■ **SOURCE DATA**
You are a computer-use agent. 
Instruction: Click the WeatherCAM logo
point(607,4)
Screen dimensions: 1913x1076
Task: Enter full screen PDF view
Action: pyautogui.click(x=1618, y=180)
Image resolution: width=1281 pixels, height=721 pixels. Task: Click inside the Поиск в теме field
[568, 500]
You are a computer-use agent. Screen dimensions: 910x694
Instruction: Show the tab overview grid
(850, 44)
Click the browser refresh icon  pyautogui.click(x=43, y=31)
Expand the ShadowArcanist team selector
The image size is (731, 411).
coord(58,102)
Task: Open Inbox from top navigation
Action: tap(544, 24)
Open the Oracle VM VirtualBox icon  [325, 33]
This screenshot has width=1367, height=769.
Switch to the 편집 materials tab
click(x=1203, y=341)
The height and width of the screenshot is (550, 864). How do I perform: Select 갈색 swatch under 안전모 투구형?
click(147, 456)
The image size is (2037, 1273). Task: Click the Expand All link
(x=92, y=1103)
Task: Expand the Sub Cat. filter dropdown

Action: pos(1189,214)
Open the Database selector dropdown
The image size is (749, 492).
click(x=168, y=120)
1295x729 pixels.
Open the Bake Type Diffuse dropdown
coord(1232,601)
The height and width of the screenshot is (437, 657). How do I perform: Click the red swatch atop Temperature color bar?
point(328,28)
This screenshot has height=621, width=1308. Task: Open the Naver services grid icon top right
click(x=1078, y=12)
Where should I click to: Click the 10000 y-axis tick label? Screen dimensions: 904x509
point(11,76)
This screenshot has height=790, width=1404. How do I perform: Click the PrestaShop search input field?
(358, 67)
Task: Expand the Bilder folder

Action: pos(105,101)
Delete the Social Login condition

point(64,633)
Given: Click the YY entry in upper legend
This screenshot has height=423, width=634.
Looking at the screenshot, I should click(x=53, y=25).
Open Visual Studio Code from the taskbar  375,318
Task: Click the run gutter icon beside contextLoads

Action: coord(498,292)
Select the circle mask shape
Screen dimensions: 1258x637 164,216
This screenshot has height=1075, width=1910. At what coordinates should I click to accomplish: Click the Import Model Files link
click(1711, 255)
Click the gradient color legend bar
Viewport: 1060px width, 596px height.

■ **WHAT YOU NEED TO DO**
Scan the material above for lines holding the string "legend" and copy those lines.

■ **ANSWER TO THIS PROBLEM**
Given: Click the YY entry in upper legend
Click the gradient color legend bar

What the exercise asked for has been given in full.